SoCal Home Sales and Median Prices in January
Southern
California home sales fell by 6.3% over the year in January to 13,560 units
(new and resale houses and condominiums). Home sales have now posted
year-over-year declines in 14 of the past 16 months.
Home
sales also fell over the month, down by 29.4%. Although it is normal for sales
to decline between December and January, the drop last month was slightly
higher than trend. Since 1988 when this data series began, the December to
January decline has averaged 27.6%.
The
median price across Southern California increased by 7.6% to $409,000 over the
year. The median price has risen on a year-over-year basis for 34 consecutive
months, but the increase was less than half the 18.4% gain recorded a year ago
January. The median peak for all of 2014 was $420,000 reached last August and the
median price has not changed significantly since September 2014 when it was
$413,000. In most years, the median price typically reaches its highest level
during the peak season in the summer months and flattens out or edges down
through February of the following year.
As
of January, median prices in the Southland were 19.0% below the peak price of
$505,000 reached in mid-2007. Unless supported by market fundamentals (job and
income growth, sound lending practices), pre-crash prices are not necessarily the
bench marks to shoot for. Much of the activity running up to 2007 was fueled by
an overly lax lending market that gave loans to a large number of buyers who
were not able to handle the debt load.
January
and February generally are not very helpful at signaling the future direction
of the housing market. A lot of buyers and sellers drop out of the market
during the winter months, waiting out the holidays, preferring to buy in the
spring and summer months so that moves occur after the end of the school year.

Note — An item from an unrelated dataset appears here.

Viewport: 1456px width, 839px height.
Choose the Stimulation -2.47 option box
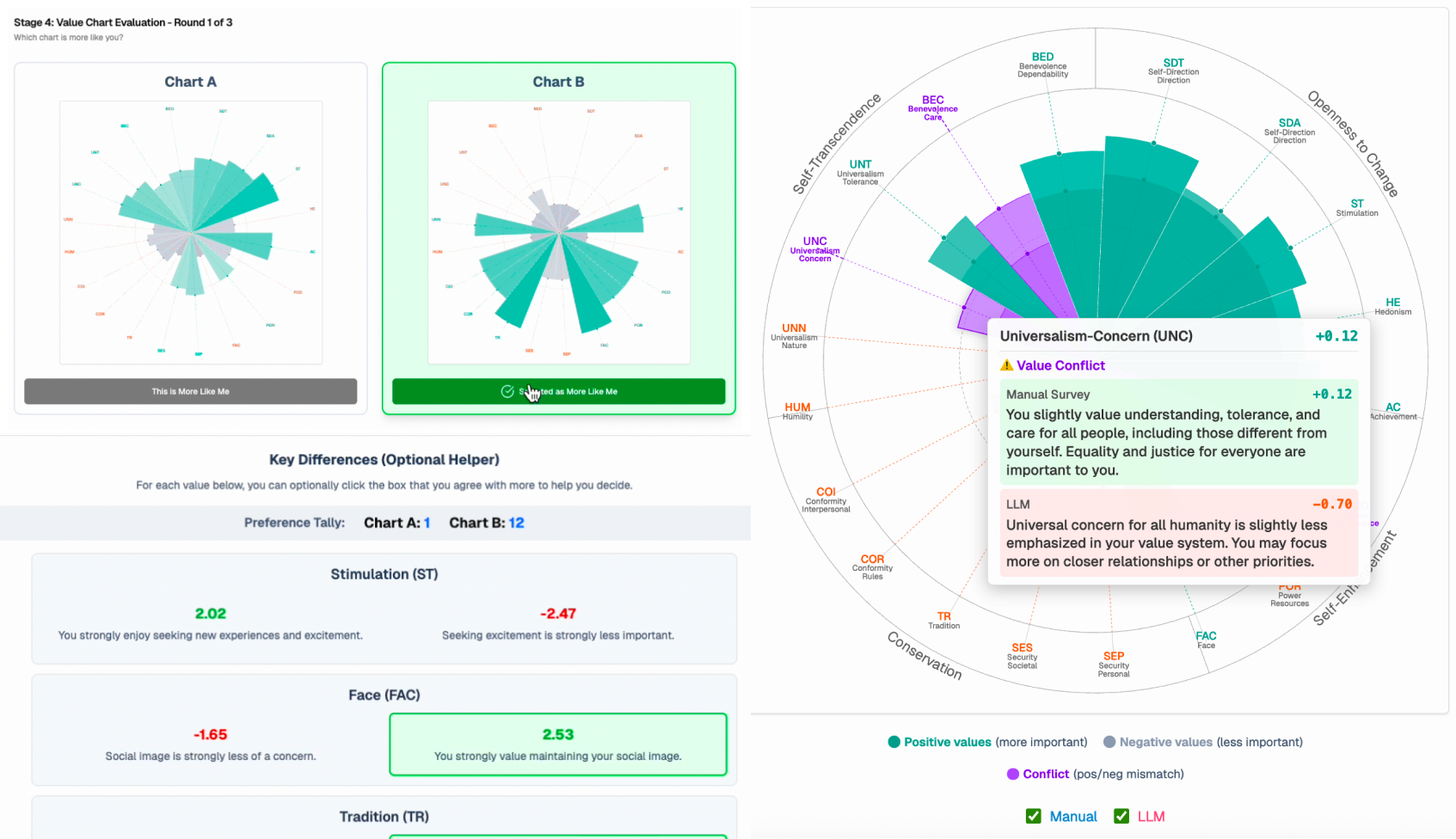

The big question on everyone’s mind during this waiting period is whether price
appreciation and other factors will finally release the pent-up supply of homes that this market needs in
order to realize a full recovery. As prices continue to climb, more homeowners will
gain sufficient equity to sell their home and trade up. Job gains and income
growth along with low mortgage interest rates will continue to put upward
pressure on prices unless the market sees a significant influx of inventory.